Shelly Alcon Montoya is the Director of Student Success and Equity for D60. She also is a coordinator of the peace summit. Montoya said the purpose of the summit is to teach and show kids how to be kind to one another, and how to pay it forward.
Sending a message of kindness or love can be as simple as texting someone a thoughtful message.
In addition to the tables and small activities, there were also a number of musical performances for schools in D60. One school sang “Here comes the Sun.” They chose this song because it reflected the message of the peace summit.
“If you can't find the sunshine, be the sunshine,” Montoya said.
Montoya said it is important to encourage peace and harmony within pueblo schools.
“We want students to know they have someone to turn to, we want students to know we see them, we hear them and we value them,” Montoya said.
In addition to kindness, the district said they want to bring awareness to a more serious issue, suicide.
“Through the last few years there has been an increase in needs for dysregulation and social emotional support,” Montoya said.
This year d60 decided to include a guest speaker, to help educate students about suicide.

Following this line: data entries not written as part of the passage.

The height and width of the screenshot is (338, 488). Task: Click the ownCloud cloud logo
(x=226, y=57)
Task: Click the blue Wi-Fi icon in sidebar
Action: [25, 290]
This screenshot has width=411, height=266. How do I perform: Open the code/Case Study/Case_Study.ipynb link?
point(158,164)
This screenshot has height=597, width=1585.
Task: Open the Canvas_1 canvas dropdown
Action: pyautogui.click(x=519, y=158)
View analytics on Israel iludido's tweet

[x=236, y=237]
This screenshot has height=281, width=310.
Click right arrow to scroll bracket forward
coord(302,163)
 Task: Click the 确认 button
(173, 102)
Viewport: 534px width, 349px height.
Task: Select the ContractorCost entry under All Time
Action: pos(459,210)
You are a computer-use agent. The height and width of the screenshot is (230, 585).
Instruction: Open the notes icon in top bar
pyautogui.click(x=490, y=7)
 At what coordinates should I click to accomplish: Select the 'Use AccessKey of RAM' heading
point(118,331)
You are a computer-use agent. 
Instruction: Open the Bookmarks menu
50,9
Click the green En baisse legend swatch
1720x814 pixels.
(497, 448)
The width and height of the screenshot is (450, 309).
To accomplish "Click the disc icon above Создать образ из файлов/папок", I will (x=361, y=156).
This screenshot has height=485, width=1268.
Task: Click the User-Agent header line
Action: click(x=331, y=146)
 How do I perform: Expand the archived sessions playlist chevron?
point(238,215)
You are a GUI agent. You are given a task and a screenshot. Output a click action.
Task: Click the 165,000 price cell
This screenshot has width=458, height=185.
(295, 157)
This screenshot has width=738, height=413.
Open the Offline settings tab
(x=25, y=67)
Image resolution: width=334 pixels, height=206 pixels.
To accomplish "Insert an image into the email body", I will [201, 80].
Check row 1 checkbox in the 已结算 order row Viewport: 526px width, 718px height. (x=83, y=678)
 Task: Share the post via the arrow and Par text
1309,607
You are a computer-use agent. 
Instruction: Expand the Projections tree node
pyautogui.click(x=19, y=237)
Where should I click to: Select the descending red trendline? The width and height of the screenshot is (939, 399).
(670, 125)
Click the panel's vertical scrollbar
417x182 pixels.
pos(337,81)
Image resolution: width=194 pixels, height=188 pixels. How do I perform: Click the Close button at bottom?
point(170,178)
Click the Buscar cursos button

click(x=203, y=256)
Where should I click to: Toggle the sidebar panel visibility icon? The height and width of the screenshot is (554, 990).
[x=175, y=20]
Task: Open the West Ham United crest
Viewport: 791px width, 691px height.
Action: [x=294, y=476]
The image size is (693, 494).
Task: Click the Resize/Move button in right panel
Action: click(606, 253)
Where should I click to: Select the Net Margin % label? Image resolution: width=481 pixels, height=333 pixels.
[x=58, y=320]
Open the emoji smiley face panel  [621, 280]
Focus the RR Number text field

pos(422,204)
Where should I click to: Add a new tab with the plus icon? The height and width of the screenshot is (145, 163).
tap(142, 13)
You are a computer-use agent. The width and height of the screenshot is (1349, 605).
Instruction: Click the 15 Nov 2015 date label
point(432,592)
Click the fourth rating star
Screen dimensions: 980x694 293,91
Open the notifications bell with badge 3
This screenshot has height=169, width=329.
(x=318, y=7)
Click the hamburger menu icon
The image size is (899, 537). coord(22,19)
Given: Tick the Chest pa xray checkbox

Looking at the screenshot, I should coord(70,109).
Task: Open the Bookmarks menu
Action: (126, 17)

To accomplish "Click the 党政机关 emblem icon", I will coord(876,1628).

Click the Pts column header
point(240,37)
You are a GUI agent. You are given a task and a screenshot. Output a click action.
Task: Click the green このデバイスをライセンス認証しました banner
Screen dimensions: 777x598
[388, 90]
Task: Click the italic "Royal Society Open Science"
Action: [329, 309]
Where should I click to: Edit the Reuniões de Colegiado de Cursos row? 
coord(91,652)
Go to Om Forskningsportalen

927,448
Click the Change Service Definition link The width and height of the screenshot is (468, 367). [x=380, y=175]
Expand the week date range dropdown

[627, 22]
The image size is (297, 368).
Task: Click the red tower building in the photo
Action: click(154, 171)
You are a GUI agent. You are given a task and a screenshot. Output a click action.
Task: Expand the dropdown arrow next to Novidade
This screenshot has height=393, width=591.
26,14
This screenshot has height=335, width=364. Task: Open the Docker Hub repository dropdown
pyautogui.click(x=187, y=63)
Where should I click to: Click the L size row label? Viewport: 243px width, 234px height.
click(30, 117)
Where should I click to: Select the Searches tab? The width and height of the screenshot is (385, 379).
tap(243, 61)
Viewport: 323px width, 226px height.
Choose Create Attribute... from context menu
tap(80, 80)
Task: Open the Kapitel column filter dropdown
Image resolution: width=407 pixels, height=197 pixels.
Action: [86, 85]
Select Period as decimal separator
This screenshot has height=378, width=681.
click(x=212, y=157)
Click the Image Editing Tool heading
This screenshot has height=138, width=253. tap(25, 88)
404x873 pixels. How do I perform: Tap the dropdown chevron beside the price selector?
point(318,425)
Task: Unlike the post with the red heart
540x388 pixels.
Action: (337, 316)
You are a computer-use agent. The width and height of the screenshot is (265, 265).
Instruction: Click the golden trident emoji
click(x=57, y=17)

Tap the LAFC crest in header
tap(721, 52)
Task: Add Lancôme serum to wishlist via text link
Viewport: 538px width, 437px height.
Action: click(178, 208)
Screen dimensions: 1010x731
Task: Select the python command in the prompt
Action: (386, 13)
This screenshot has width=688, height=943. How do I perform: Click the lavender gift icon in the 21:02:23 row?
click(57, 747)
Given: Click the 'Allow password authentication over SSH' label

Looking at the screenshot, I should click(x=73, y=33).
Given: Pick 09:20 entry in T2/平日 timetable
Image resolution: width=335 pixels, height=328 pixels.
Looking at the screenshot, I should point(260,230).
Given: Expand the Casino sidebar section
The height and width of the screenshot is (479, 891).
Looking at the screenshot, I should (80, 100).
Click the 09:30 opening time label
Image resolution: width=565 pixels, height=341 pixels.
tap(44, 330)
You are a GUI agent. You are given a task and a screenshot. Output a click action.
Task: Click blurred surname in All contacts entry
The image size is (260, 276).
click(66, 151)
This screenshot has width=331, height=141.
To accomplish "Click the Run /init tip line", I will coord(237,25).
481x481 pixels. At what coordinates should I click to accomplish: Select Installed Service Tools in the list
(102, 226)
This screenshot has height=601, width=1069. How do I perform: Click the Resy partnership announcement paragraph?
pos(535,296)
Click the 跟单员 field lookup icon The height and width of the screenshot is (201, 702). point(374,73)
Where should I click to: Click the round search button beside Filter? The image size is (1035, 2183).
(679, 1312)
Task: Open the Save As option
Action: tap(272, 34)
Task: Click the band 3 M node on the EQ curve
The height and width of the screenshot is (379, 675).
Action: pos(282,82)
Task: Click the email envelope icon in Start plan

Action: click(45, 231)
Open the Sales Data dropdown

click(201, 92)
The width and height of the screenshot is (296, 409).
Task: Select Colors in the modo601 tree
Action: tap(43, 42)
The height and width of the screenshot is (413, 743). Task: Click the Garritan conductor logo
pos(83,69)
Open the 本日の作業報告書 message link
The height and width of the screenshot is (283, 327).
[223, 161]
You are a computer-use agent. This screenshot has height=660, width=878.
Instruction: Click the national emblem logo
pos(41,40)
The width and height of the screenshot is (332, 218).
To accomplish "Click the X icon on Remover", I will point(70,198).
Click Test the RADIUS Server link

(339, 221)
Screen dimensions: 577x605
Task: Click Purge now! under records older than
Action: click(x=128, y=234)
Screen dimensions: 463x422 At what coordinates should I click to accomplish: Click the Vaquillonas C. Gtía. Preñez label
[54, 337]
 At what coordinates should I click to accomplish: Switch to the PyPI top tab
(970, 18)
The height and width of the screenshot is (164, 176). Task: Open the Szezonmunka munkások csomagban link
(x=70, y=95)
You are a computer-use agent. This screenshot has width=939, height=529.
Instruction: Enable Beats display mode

“Sergeant Kevin Briggs from San Francisco, he is known as the Golden Gate Guardian,” Montoya said.
Sergeant Kevin Briggs was a California Highway Patrol Officer. He helped stop over 200 people from taking their own life at the Golden Gate Bridge.
“This is Kevin Berthia, I met him on a very dark day in his life,” Briggs said.
In a presentation, Sergeant Briggs shared how he helped Mr. Berthia come back over the railing to safety. He also addressed myths about suicide, talked about warming signs and provided resources.
“It's a very hard topic to talk about, but he made it comfortable, he did not stigmatize it,” Clowser said.
Katherine Clowser is an eighth grader at Heaton Middle School. She said it's important to talk about suicide.
“Talking about how it is okay to feel weak and it's okay to feel sad, it really does help,” Clowser said.
Clowser said Sergeant Briggs' presentation taught her about warning signs.
“I am able to recognize the signs now, like how they are talking, if they are giving away possession, are they sleeping a lot or using substances, if I can recognize that I can help them get help even if I can't help them specifically,” Clowser said.
Clowser said she feels like there is a strong support system at her school. D60 says they want every student to know there are people that can help them through a difficult time.
“We don't want to lose one not on our watch, we are going to do everything we can to make sure they feel like they are loved and cared for and they have an adult they can do to,” Montoya said.
Sergeant Briggs also visited a few of the high schools in Pueblo this week to give a similar presentation. He said it's important for children to learn how to support one another.